# Plants are not doing so well...(merged with similar thread)



## eustoma (May 15, 2019)

I have had this tank for about a little over a month now and slowly added plants here and there. I noticed though that the plants don't appear to be overly healthy or anything save for a few. I'm particularly concerned about the Cabomba as only the tops are very green and the rest of the plants are pale and almost yellowish. 

I do have an algae problem that is now getting noticeably worse as I've recently added a pea puffer in there and he's sort of eaten or terrorized the snails that were in there. 
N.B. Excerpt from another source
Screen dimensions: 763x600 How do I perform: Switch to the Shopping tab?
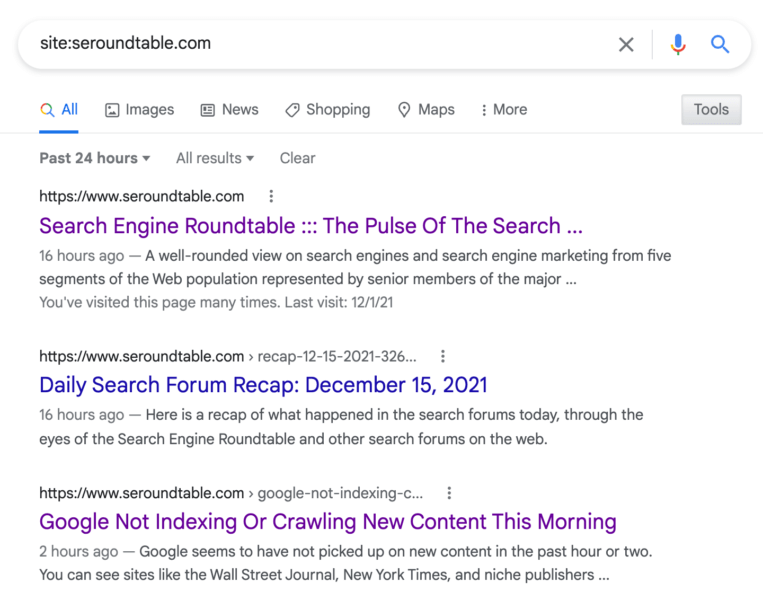coord(327,109)
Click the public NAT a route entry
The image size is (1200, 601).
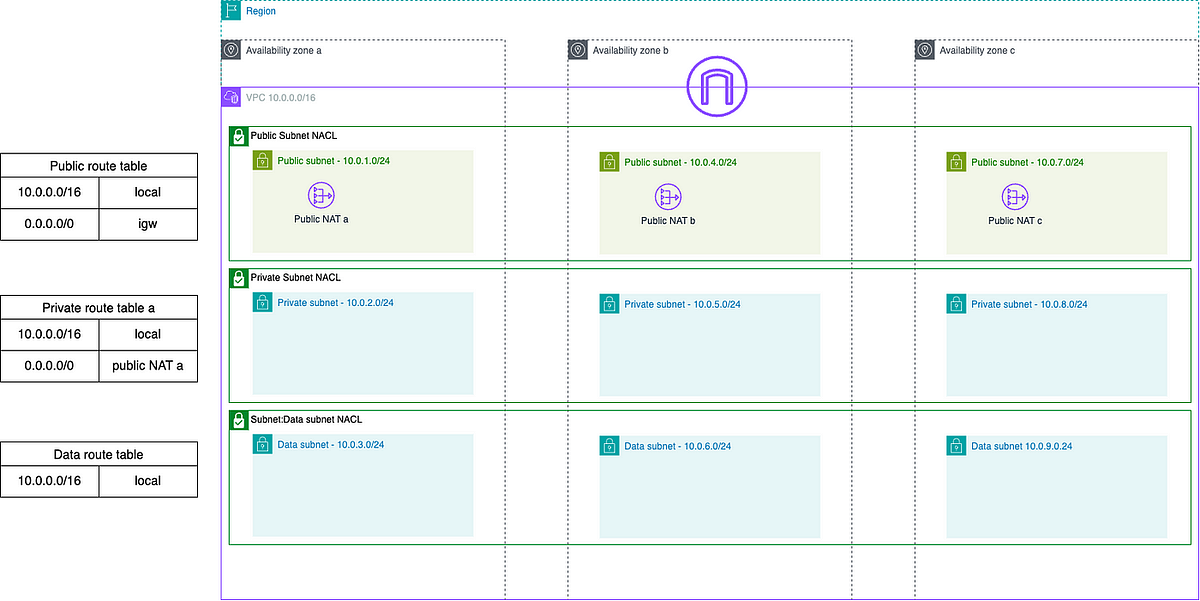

I dose with liquid fertilizer every water change and am using a cheaper light that I suspect does not provide enough for the cabomba. I am thinking of getting an ONF nano as it looks really nice and I have heard great things about it, but is it strong enough to provide good lighting for all the plants? I also did plan on getting a few floater plants just so my dwarf puffer is more comfy.


----------



## eustoma (May 15, 2019)

Here are two pictures


----------



## eustoma (May 15, 2019)

How do I delete this post? I have reposted this onto a more appropriate section of the forums.


----------



## jrIL (Apr 23, 2005)

What kind of tank is it? Are you running co2 or is it a dirt tank. Adding more light and then floating plants seems kinda contradictory. Are you using Excel at all. I've found that helps with plant growth and algae control.


----------



## aquabillpers (Apr 13, 2006)

Your aquarium looks great! I'd be tempted to toss the cabomba. It can be tricky, and not everything is meant to be.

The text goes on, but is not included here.